Epistemic status: I think I did an okay job. I think I probably made the most errors in place where I try to emphasise concrete details more than the original post did. I think the summary of the discussion is much more concise than the original.

What Failure Looks Like (Summary)

On its default course, our civilization will build very useful and powerful AI systems, and use such systems to run significant parts of society (such as healthcare, legal systems, companies, the military, and more). Similar to how we are dependent on much novel technology such as money and the internet, we will be dependent on AI.

The stereotypical AI catastrophe involves a powerful and malicious AI that seems good but suddenly becomes evil and quickly takes over humanity. Such descriptions are often stylised for good story-telling, or emphasise unimportant variables.

The post below will concretely lay out two ways that building powerful AI systems may cause an existential catastrophe, if the problem of intent alignment is not solved. This is solely an attempt to describe what failure looks like, not to assign probabilities to such failure or to propose a plan to avoid these failures.

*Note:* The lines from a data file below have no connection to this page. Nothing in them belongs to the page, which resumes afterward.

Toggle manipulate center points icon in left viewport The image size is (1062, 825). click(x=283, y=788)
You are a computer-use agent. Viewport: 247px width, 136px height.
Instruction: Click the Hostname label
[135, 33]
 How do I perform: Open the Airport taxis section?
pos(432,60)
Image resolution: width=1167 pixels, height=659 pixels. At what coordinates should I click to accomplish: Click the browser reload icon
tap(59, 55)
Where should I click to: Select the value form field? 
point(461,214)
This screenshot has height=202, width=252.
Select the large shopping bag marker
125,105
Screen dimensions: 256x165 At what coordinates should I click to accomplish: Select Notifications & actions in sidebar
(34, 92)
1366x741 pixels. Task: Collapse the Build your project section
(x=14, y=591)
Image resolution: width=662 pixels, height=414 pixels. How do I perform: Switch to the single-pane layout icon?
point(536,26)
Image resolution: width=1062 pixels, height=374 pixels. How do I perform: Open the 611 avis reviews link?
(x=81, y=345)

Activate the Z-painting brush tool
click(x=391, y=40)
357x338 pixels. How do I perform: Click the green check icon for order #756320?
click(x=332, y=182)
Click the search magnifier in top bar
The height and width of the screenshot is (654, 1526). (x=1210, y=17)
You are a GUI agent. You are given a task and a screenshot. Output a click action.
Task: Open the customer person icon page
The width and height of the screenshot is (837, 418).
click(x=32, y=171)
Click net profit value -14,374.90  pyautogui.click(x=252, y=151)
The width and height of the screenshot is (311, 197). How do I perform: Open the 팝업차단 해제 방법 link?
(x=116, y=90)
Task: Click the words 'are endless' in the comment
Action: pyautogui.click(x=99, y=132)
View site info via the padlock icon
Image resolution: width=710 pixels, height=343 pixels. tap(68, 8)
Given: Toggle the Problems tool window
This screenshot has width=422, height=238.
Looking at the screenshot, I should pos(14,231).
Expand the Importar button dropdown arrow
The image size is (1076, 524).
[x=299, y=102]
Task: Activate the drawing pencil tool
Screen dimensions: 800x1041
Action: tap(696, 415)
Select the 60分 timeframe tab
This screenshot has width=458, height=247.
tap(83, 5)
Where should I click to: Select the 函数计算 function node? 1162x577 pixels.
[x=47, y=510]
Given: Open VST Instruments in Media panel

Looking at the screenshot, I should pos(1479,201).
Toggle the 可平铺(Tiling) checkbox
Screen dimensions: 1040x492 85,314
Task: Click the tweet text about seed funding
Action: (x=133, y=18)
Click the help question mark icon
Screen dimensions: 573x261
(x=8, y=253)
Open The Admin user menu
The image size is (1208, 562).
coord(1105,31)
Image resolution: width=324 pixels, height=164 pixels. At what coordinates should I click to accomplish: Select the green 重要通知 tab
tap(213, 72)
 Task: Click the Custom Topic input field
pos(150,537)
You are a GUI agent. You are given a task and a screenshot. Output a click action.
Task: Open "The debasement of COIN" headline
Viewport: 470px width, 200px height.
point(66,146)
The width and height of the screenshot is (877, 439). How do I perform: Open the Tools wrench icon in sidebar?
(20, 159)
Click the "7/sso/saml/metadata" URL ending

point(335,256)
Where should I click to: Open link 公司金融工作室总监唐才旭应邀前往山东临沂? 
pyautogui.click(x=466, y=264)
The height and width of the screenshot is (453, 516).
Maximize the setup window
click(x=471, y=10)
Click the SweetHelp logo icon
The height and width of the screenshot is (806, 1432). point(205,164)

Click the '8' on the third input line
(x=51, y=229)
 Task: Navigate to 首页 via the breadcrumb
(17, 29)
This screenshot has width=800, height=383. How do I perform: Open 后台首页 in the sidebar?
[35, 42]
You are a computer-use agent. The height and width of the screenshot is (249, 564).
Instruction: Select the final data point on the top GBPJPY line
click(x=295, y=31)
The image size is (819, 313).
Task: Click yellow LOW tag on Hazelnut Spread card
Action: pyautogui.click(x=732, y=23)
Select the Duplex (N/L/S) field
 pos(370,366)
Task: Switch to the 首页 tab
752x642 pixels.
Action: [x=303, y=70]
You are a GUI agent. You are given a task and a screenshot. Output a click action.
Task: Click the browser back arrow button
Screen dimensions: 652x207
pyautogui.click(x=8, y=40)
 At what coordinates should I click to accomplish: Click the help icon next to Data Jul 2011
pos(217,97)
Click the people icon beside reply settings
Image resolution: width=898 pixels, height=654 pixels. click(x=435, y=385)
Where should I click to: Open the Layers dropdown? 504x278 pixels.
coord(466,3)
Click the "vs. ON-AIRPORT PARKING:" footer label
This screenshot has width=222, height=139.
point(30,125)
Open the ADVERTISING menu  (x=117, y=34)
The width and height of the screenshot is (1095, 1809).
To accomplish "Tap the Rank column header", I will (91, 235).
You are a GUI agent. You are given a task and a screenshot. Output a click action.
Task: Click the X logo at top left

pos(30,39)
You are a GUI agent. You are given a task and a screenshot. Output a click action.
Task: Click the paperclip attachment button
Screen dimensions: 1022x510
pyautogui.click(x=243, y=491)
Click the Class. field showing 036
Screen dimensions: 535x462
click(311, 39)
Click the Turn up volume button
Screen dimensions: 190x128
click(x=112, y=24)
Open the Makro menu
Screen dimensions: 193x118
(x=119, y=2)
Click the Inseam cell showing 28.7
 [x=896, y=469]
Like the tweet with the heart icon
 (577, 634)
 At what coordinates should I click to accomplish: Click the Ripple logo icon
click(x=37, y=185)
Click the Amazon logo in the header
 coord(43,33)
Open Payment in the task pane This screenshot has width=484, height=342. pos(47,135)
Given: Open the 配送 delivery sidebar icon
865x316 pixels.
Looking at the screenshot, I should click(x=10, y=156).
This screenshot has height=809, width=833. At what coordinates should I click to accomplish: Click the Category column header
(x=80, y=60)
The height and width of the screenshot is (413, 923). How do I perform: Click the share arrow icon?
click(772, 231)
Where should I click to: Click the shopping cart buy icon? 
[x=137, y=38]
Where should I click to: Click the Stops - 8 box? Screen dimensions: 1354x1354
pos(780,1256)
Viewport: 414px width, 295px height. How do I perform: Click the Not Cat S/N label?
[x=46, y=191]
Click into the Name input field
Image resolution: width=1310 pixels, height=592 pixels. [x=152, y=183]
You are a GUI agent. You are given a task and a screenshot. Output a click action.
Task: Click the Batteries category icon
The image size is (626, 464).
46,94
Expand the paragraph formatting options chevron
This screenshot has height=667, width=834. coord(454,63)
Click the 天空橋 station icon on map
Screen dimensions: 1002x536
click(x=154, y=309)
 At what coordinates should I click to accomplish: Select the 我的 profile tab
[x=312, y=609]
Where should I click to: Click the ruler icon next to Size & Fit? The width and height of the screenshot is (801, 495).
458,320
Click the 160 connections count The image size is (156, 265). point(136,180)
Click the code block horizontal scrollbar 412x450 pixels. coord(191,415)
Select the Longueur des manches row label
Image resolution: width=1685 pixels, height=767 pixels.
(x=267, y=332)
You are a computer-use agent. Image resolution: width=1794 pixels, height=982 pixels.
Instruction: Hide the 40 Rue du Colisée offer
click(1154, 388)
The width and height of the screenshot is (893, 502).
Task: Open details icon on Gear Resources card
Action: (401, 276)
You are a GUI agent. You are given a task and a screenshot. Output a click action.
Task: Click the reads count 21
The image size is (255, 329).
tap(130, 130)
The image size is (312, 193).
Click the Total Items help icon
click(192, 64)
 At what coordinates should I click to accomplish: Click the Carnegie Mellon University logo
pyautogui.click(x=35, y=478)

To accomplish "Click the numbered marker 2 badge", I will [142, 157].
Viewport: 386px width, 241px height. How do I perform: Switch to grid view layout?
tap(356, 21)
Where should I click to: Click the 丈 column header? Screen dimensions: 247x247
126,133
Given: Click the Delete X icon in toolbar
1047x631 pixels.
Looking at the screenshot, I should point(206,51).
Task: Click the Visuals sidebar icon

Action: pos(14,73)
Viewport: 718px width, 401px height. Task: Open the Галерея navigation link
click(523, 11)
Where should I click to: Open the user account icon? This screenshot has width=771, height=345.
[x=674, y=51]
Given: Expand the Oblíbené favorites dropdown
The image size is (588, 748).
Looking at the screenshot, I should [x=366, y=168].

There are two failure modes that will be discussed. First, we may increasingly fail to understand how our AI systems work and subsequently what is happening in society. Secondly, we may eventually give these AI systems massive amounts of power despite not understanding their internal reasoning and decision-making algorithms. Due to the massive space of designs we'll be searching through, if we do not understand the AI, this will mean certain AIs will be more power-seeking than expected, and will take adversarial action and take control.

Failure by loss of control

There is a gap between what we want, and what objective functions we can write down. Nobody has yet created a function that when maximised perfectly describes what we want, but increasingly powerful machine learning will optimise very hard for what function we encode. This will lead to a strong increases the gap between what we can optimise for and what we want. (This is a classic goodharting scenario.)

Concretely, we will gradually use ML to perform more and more key functions in society, but will largely not understand how these systems work or what exactly they’re doing. The information we can gather will seem strongly positive: GDP will be rising quickly, crime will be down, life-satisfaction ratings will be up, congress's approval will be up, and so on.

However, the underlying reality will increasingly diverge from what we think these metrics are measuring, and we may no longer have the ability to independently figure this out. In fact, new things won’t be built, crime will continue, people's lives will be miserable, and congress will not be effective at improving governance, we’ll just believe this because the ML systems will be improving our metrics, and will have a hard time understanding what’s going on outside of what they report.

Gradually, our civilization will lose its ability to understand what is happening in the world as our systems and infrastructure shows us success on all of our available metrics (GDP, wealth, crime, health, self-reported happiness, etc) and in the end we will no longer be in control at all. Giving up this new technology would be analogous to living like the Amish today (but more extreme), which the vast majority of people do not even consider.

In this world, the future will be managed by a system we do not understand, designed to show us everything is going well, and the system will be integral to all parts of society. This is not a problem that we do not already face (the economy and the stock market are already quite confusing), but it is a problem that can be massively exacerbated by machine learning.

This gradually moves toward a world where civilization is run using tools that seem positive, but whose effects we don’t really understand, with no way out of this state of affairs.

Failure by enemy action

Machine Learning systems not only run computation we don’t understand, but entire agents too. The focus in this failure mode is on agents that seek to gain influence in the world, agents that we are not fully aware we have built.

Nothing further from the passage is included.